私を生贄にするという事は恐らく決定事項だ。今更なにか付け加えることがあるとは思えなかった。
それとも、何か生贄の条件の最終確認をしたのだろうか。
見て分かる様な条件なのだろうか。
見た目で思い当たるのは、私の髪の毛は少しだけ水色がかっていること位だ。
それだって、少ないと言えばそうだけど、私一人だけという程珍しくはない。
私の父の髪の毛もやや水色がかっている。
本当に珍しいのはピンクブロンドと呼ばれるうっすらとピンクが混じった髪の方だ。
まさにリゼッタ嬢の髪の毛はその色だ。
選ばれた者だからこそ、ああそう言えばという話はあるけれど、それは私にも当てはまるのだろうか。
それとも、魔法使いだけに見える何かがあるのだろうか。
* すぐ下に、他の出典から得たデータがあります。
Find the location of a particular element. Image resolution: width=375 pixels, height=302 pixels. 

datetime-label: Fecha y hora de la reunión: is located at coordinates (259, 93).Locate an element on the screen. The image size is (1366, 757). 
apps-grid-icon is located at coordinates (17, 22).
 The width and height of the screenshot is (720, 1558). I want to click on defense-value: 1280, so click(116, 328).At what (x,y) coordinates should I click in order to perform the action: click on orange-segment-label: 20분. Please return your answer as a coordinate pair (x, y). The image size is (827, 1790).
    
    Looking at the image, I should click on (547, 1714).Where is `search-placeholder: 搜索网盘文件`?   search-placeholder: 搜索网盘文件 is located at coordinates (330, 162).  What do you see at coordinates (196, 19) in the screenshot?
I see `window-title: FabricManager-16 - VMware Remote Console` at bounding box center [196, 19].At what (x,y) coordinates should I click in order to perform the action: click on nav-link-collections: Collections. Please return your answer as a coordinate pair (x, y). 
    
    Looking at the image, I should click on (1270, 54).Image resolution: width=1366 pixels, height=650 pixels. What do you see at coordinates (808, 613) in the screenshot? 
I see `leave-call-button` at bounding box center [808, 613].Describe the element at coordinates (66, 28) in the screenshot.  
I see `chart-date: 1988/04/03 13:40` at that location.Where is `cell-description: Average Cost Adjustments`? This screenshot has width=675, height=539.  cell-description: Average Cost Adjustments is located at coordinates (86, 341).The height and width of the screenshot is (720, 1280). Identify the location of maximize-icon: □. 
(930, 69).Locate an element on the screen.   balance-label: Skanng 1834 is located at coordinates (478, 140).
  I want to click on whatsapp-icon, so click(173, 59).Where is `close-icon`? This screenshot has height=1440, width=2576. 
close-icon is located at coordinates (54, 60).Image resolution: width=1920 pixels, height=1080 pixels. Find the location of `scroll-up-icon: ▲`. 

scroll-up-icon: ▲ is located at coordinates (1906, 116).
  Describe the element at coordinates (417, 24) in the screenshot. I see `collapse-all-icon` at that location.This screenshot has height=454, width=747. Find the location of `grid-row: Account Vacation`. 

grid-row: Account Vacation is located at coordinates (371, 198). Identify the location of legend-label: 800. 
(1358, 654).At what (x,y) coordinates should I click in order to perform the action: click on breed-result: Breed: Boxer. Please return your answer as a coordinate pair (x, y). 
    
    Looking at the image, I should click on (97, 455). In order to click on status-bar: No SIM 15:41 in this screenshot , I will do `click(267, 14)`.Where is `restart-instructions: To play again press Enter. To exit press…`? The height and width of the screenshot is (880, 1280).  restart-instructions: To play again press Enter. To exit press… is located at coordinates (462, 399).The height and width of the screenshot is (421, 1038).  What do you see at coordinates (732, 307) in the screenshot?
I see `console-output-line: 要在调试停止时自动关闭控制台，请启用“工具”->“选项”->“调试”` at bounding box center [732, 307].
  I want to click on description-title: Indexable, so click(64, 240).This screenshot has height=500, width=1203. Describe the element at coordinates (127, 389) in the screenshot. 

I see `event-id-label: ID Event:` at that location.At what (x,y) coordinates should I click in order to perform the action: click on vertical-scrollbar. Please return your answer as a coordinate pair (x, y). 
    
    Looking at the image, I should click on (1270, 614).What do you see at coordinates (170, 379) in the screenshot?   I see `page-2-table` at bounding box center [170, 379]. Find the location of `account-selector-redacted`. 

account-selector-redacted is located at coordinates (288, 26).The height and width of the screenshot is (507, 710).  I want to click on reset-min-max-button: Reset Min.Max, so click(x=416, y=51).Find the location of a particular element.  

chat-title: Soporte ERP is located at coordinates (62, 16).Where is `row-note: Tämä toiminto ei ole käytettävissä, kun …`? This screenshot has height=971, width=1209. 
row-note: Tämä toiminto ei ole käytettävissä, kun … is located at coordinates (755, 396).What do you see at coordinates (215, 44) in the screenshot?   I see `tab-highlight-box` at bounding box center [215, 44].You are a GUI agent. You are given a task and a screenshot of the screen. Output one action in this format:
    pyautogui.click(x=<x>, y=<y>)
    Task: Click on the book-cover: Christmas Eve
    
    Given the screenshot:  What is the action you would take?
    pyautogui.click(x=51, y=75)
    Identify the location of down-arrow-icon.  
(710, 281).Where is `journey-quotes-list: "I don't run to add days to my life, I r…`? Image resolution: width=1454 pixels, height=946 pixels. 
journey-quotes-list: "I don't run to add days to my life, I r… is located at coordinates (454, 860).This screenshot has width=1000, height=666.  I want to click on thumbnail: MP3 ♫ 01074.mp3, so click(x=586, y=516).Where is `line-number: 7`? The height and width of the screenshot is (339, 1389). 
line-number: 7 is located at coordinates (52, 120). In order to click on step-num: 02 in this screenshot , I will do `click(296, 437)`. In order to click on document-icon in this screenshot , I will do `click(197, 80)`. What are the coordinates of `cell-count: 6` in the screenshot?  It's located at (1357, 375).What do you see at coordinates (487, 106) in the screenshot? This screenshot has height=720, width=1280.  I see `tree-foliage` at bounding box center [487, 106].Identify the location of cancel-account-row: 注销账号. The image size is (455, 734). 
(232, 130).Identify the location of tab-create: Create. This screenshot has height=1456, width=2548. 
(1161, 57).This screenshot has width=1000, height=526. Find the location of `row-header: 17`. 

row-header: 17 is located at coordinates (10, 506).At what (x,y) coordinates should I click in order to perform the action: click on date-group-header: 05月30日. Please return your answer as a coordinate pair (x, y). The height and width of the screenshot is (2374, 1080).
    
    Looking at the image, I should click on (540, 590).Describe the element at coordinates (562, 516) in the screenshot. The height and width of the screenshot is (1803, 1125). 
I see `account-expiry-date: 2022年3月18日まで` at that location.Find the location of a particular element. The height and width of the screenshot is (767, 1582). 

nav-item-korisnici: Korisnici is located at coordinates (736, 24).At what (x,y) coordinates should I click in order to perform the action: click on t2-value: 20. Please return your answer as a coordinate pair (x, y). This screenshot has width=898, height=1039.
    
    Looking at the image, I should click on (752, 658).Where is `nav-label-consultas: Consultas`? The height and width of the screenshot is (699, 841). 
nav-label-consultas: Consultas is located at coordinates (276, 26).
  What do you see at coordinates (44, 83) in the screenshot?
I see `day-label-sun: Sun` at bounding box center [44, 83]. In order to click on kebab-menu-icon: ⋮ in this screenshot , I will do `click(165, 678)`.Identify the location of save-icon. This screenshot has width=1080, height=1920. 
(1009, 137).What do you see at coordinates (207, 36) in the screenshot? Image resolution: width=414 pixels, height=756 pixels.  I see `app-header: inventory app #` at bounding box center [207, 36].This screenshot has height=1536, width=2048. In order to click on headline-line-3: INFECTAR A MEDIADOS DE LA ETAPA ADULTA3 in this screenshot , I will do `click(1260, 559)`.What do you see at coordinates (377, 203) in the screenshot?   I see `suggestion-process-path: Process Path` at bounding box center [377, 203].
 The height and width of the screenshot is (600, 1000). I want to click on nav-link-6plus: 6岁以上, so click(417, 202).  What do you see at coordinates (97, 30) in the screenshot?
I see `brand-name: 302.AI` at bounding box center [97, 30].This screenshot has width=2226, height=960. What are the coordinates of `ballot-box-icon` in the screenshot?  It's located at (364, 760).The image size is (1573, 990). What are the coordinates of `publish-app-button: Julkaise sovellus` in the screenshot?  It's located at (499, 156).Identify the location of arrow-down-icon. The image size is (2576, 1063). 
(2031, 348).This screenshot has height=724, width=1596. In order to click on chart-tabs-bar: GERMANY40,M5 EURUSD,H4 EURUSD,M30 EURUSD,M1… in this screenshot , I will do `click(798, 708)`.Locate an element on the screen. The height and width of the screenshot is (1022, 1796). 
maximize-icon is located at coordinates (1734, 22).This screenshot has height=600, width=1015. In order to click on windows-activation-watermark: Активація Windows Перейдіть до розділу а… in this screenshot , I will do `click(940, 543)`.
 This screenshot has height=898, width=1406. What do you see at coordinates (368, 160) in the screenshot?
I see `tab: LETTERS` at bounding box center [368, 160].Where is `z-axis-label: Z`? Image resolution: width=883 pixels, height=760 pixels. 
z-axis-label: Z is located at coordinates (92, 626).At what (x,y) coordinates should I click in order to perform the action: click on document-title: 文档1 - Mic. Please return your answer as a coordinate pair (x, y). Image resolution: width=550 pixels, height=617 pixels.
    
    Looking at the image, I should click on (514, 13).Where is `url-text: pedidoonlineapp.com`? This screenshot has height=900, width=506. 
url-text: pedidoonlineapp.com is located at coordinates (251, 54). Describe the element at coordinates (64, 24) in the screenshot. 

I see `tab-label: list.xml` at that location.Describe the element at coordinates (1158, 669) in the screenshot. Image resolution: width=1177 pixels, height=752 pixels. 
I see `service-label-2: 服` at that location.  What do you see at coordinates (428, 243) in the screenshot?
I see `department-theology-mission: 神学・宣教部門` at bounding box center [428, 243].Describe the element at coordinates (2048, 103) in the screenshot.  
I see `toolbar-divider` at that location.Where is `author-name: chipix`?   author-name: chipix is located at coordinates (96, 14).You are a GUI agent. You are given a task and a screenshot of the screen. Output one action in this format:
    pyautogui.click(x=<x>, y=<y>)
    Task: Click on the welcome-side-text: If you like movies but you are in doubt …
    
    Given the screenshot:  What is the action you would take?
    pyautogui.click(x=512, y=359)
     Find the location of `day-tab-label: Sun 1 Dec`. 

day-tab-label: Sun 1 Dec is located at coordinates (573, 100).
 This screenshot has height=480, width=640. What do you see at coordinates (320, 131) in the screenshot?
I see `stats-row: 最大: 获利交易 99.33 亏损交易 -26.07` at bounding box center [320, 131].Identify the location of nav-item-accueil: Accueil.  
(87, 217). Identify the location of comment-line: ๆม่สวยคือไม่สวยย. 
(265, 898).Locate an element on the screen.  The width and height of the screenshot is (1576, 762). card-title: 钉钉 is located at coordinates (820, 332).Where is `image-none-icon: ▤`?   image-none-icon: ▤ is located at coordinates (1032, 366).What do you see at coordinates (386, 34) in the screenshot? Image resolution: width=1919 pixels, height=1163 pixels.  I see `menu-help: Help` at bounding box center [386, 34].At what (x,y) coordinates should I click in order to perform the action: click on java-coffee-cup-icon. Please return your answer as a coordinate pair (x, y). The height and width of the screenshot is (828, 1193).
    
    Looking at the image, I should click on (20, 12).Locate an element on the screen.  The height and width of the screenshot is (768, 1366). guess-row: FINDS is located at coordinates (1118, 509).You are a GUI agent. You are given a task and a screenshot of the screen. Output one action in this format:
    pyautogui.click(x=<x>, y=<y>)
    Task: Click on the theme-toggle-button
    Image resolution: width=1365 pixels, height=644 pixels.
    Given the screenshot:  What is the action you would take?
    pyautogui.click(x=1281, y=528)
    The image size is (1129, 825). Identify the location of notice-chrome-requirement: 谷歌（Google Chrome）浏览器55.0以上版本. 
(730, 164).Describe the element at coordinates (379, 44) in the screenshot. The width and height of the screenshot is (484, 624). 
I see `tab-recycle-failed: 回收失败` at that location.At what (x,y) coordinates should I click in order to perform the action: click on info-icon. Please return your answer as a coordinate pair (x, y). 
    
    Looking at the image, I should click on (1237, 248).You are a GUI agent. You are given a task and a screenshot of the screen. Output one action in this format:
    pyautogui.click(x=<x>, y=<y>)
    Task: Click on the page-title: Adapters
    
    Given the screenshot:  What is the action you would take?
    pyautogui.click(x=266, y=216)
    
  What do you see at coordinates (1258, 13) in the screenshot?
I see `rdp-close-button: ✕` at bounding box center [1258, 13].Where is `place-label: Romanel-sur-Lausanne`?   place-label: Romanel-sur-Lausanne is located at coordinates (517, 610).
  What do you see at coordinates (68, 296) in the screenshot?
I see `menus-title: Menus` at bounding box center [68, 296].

例えば精霊に嫌われる匂いだとか、魔法力の少なさだとか。
けれど、それは事前に調査されているのだろうと思った。
私が気が付かなかっただけで、誰かが私を確認して、それで今日ここに呼び出された。 だから今更耳打ちするような事があるとは思えなかった。
私は陛下に微笑みかけたまま、会釈をした。
きちんとした令嬢としてのマナーのある会釈だ。
幼いころから何度も何度も練習してきたそれは、こんな状況でも手も震えていなかったし、足もふらつかなかった。
スカートをつまむ指先は緊張で冷え切っていて、もはや感覚が無いけれど陛下に対して失礼にならない態度がとれた。
このまま何を言われても泣かず、きちんと貴族の娘としての礼儀を保ったままこの場を終えたい。
もう、決まってしまったのだからどうしようもない。
「サラ・ウェルズリーでございます」
声もかろうじて震えていなかった。
陛下は一言、二言挨拶を述べた後話の本題に入った。
「これは苦難を伴う、務めとなる。
それでもあなたであれば務めを果たせると信じ、この勅命をくだす」
ああ、ついにその時が来てしまったのかと思った。
王命の書かれた紙を読み上げる大臣の言葉はすべてを完璧に理解できてはいない。
儀礼のための文章は普段話す時のものと大分違う。
けれど、これだけは分かった。やっぱり、生贄に選ばれたのは私だった。
私が生贄として地の国に行かなければならない。